About this exercise: Count the lines that contain the string "Política" in the records beneath, and respond with the number only.

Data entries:
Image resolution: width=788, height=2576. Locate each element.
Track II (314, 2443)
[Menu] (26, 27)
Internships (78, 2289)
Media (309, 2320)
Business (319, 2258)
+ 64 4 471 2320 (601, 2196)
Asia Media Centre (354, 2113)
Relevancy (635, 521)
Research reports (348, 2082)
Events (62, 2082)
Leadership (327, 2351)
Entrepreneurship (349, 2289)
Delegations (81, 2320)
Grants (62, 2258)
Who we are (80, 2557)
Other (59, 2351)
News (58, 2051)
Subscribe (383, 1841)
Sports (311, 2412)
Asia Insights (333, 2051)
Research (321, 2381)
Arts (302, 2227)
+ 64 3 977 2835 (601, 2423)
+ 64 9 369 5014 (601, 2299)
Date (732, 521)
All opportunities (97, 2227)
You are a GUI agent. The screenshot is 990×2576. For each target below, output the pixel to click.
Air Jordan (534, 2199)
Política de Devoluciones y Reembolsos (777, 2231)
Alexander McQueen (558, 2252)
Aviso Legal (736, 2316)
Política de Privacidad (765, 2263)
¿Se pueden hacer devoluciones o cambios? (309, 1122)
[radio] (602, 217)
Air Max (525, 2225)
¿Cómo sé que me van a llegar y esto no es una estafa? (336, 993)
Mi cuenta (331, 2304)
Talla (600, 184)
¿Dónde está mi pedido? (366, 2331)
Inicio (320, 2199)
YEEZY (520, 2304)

Exercise response: 2